## EXERCISE DETAILS
Could the lines from the line bearing "Where should I" to the end of the records below be copied exactly, with the pictures left out and no other lines added?
Segment Start: DATA EXTRACTS
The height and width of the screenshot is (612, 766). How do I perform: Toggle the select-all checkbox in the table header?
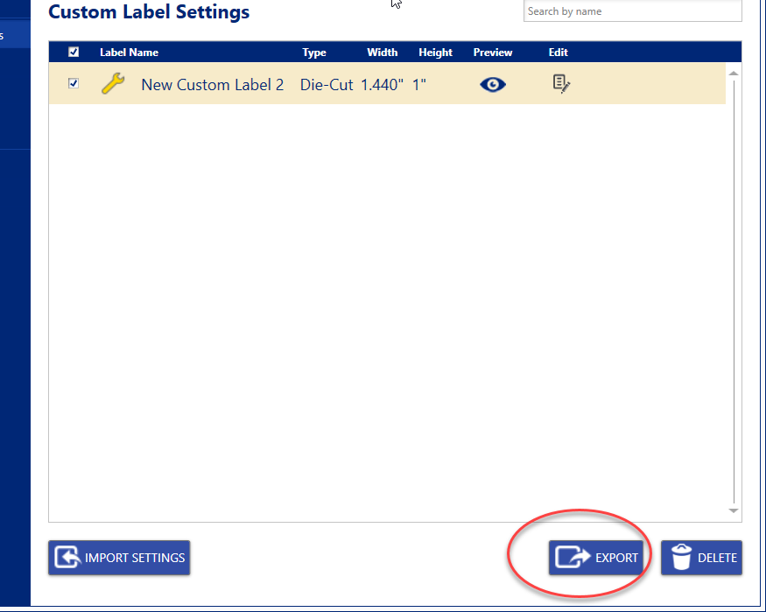[x=74, y=53]
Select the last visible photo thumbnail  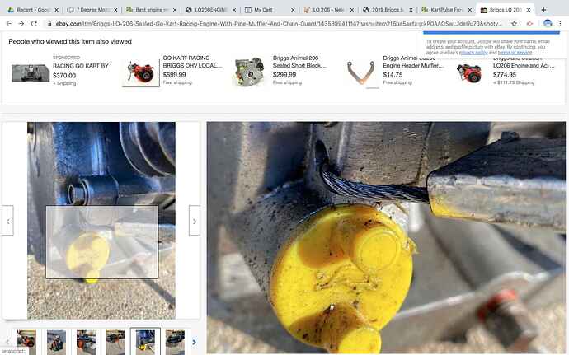click(175, 343)
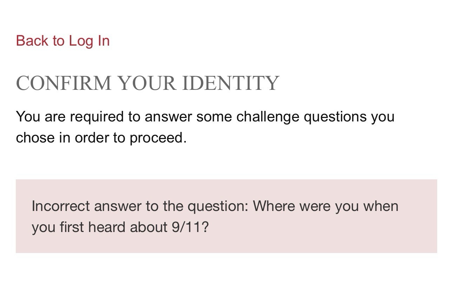Click the Back to Log In link
Screen dimensions: 453x285
[x=63, y=41]
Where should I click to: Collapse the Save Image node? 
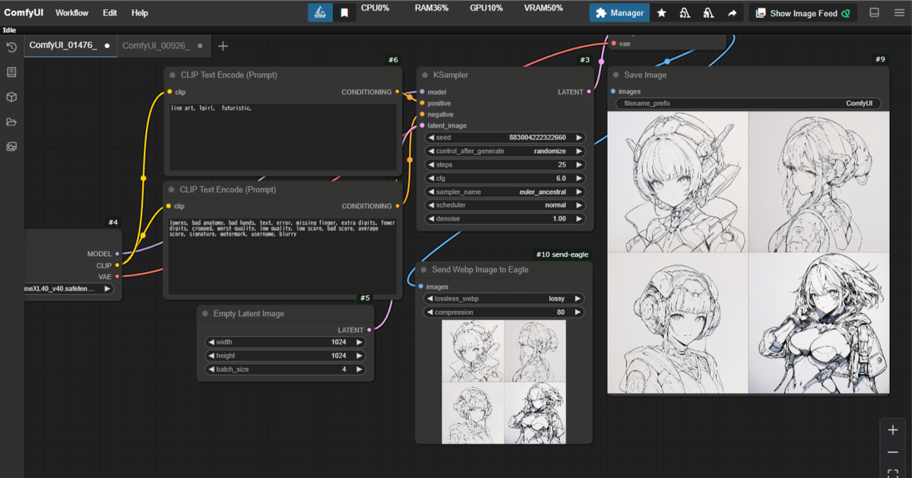tap(616, 74)
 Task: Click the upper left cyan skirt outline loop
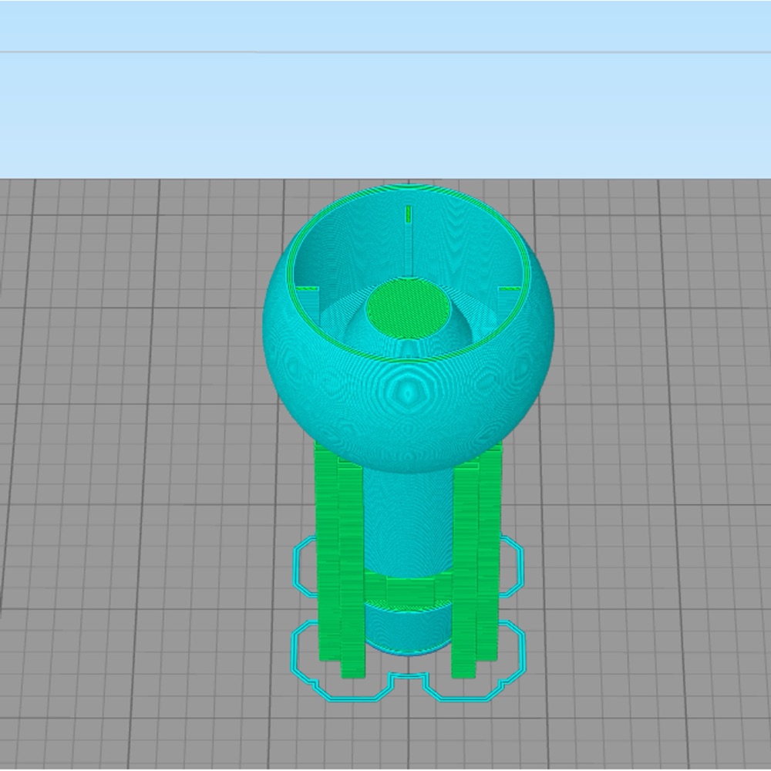(x=305, y=567)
Segment End: DATA EXTRACTS
## ANSWER SPACE
Where should I click to: Collapse the Save Image node? 
tap(616, 74)
 Task: Click the upper left cyan skirt outline loop
(x=305, y=567)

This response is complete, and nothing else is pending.